2.De gronden van de beslissing

2.1
Priogen c.s. hebben ter ondersteuning van hun verzoek aangevoerd dat het in het belang van Priogen c.s. is dat de ontvangers waar nodig onderling kunnen overleggen over de inhoud van het conceptonderzoeksverslag, hetgeen dienstig kan zijn bij het bereiken van een minnelijke regeling.
2.2
De voorzitter van de Ondernemingskamer overweegt als volgt.
2.3
De onderzoeker heeft het conceptonderzoeksverslag aan de ontvangers voorgelegd en hen in de gelegenheid gesteld opmerkingen te maken ten aanzien van wezenlijke bevindingen die op henzelf betrekking hebben.
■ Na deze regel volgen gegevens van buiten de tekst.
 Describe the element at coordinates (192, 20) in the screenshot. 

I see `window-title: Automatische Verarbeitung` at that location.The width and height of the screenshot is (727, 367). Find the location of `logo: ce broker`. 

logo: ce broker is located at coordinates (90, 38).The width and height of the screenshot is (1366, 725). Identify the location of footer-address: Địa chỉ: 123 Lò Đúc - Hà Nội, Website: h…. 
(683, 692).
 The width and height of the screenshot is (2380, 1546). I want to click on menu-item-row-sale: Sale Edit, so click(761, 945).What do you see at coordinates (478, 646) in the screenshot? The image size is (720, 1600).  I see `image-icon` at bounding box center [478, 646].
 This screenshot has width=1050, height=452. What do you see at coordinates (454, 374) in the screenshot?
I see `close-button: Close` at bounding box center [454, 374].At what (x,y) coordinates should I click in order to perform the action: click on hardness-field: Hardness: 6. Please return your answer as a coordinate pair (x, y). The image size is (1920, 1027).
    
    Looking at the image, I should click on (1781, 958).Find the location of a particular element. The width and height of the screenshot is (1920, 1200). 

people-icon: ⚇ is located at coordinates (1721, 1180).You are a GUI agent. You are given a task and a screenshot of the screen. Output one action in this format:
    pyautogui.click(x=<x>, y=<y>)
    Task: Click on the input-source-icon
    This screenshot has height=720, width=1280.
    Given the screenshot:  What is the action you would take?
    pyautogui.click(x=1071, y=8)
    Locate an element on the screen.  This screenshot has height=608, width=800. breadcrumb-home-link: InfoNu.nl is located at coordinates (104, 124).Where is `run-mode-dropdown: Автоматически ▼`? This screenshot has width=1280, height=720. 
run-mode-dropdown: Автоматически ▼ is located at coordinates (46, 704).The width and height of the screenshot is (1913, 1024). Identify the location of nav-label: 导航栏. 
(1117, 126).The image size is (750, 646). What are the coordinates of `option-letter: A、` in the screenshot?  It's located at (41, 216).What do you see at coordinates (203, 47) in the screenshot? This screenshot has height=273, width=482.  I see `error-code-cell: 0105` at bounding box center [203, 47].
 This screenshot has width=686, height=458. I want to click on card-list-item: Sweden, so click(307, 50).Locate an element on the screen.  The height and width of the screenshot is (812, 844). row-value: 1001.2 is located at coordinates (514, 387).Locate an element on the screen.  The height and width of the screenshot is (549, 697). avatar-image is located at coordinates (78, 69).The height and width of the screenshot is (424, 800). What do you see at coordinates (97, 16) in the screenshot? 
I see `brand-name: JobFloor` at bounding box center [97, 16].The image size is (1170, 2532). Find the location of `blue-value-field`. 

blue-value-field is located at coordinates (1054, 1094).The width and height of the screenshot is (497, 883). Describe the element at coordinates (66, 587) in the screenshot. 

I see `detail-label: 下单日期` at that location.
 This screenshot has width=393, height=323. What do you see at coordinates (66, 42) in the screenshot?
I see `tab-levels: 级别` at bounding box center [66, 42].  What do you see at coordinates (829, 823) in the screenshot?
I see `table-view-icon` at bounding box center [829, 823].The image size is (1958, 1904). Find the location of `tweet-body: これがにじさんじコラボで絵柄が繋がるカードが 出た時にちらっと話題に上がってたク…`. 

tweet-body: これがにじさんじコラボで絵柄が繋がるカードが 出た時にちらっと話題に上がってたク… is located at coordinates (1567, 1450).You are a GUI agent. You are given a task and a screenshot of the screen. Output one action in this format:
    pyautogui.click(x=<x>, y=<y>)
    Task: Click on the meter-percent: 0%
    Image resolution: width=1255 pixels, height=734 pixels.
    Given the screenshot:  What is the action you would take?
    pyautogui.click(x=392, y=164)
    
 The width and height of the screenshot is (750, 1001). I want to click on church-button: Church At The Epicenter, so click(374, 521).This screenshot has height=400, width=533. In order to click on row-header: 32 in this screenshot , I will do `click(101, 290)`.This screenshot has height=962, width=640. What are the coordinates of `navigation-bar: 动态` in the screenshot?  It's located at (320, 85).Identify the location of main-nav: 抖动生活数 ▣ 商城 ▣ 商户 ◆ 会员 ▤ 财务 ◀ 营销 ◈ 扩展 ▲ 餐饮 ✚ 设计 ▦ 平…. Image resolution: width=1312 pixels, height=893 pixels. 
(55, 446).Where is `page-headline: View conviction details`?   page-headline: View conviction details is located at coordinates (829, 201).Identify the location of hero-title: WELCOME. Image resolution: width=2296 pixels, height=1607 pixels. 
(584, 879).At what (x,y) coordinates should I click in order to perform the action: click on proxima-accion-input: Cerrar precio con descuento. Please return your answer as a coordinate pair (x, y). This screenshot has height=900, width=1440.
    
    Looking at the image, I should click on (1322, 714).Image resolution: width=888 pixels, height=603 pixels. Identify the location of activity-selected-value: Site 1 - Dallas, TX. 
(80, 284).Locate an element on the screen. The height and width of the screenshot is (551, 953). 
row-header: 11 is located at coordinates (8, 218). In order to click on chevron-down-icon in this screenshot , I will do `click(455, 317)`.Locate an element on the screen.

Artikel 2:351 lid 4 BW verbiedt een ieder die kennisneemt van een conceptonderzoeksverslag over de inhoud of delen daarvan mededelingen te doen, zodat het de ontvangers niet vrijstaat onderling te overleggen over de inhoud van het conceptonderzoekverslag.
2.4
De wet vermeldt niet dat een machtingsverzoek kan worden gedaan ten aanzien van het conceptonderzoeksverslag. In zijn beschikking van 13 februari 2020, ECLI:NL:GHAMS:2018:1068 heeft de voorzitter van de Ondernemingskamer reeds overwogen dat ruimte bestaat voor analoge toepassing van het machtigingsverzoek van artikel 2:353 lid 3 BW op een conceptonderzoeksverslag, zij het dat die ruimte beperkt is doordat de in aanmerking te nemen belangen anders zijn dan de belangen bij een machtigingsverzoek dat ziet op een reeds gedeponeerd onderzoeksverslag. In dat laatste geval wordt met de vertrouwelijkheid het belang van de vennootschap gediend. Indien een machtigingsverzoek betrekking heeft op een conceptonderzoeksverslag ten aanzien waarvan betrokkenen nog in de gelegenheid zijn commentaar te leveren, zoals in het onderhavige geval, dan dient het in artikel 2:351 lid 4 BW neergelegde verbod mededelingen te doen uit het inhoud van het concept of delen daarvan niet alleen ter bescherming van de rechtspersoon, maar ook van de personen ten aanzien van wie in het conceptonderzoeksverslag wezenlijke bevindingen zijn opgenomen en van de onderzoeker die de zorgvuldigheid van het onderzoek dient te bewaken.
2.5
Priogen c.s. hebben toegelicht dat overleg tussen de ontvangers over het conceptonderzoeksverslag in het belang van de vennootschappen is en dat het overleg dienstig kan zijn bij het bereiken van een minnelijke regeling. Daaruit volgt dat het machtigingsverzoek voldoende verband houdt met de doeleinden van het enquêterecht, in het bijzonder het herstel van gezonde verhoudingen. Zowel partijen als de onderzoeker hebben tegen het verzoek geen bezwaar gemaakt. Bovendien geldt dat het machtigingsverzoek uitsluitend ziet op – kort gezegd – mondeling of schriftelijk overleg tussen de ontvangers onderling. Nu de ontvangers allen reeds kennis hebben kunnen nemen van de inhoud van het conceptonderzoeksverslag bestaat er geen redelijk belang dat zich tegen toewijzing van het verzoek verzet. De voorzitter van de Ondernemingskamer zal het machtigingsverzoek toewijzen, met dien verstande dat hij de machtiging voor wat betreft Enerfund B.V. en Lamaro Holding B.V. zal beperken tot de statutair bestuurders van die vennootschappen, zijnde [D] respectievelijk [E] .

3.De beslissing

De voorzitter van de Ondernemingskamer:
machtigt (i) mr. T.J.M. Lenders, (ii) [D] , (iii) [E] , (iv) [A] , (v) [B] en (vi) [C] om in gesprekken met en in schriftelijke stukken gericht aan – uitsluitend – (i) mr. T.J.M. Lenders, (ii) [D] , (iii) [E] , (iv) [A] , (v) [B] en (vi) [C] over de inhoud van het concept-onderzoeksverslag mededelingen te doen, welke machtiging zal gelden tot en met de dag waarop het definitieve onderzoeksverslag ter griffie wordt gedeponeerd;
verklaart deze beschikking uitvoerbaar bij voorraad.
Deze beschikking is gegeven door mr. G.C. Makkink, voorzitter, in tegenwoordigheid van mr. B.J. Blok, griffier, en in het openbaar uitgesproken op 13 november 2020.